Luke raised a knowing brow at her. "And not for the Resistance," he said in the tone of someone who had no love left for political movements of any stripe.
She pressed her lips together and thought about Lando's words that Ben needed his mother. She thought about Rey's – clumsier and awkward – but still expressing that she, Leia, needed Ben. In his few days here, she'd barely talked with Ben and never alone, trying to minimize the chance of reopening old wounds. Or making new ones.
She let her thoughts wander further. She remembered the feel when Ben had fallen to the dark side and the wounded sorrow from him when Han had died. She remembered the moment outside the Raddus when he'd faltered and his fear when the torpedoes streaked by him.

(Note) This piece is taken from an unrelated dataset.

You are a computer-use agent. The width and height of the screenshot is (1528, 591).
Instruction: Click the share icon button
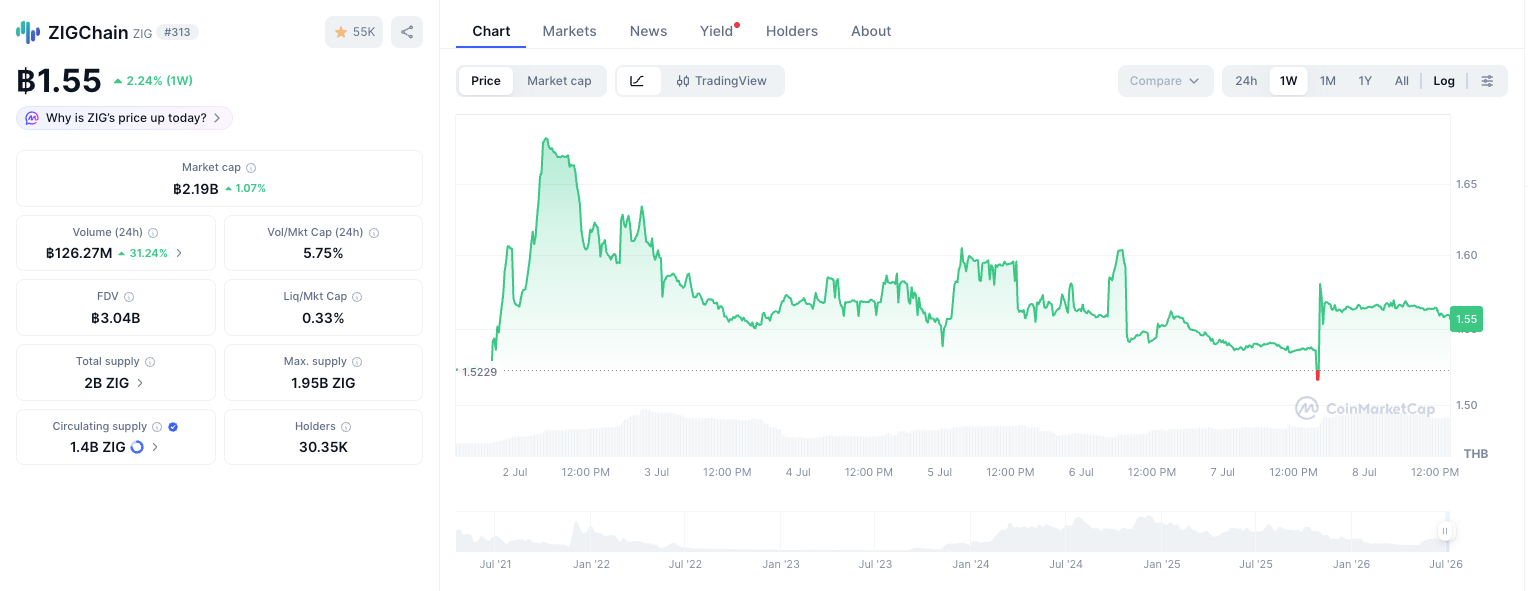pyautogui.click(x=407, y=32)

She'd known that wasn't him. He had all the reason in the galaxy to fire on her, yet she'd felt his anguish when the decision was made for him.
He had feelings for her. She'd felt them, too. Fear and longing and love and shame. She didn't feel any of those now. There was no reason why they would have ended. And if he wasn't dead … "He's concealing himself somehow." She raised her eyes to Luke. "From Sidious?"
Luke nodded slightly, the corners of his lips curling under his beard.
"Then he's alive." And Sidious didn't have him. "Are they all alive?"
Luke made a face, like he wasn't supposed to tell her. But he did anyway. "Yes."
"Thank you."
He nodded and stood. "This is normally where I'd say 'Trust in the Force'. But for you? Trust in yourself." With that, he faded out of sight.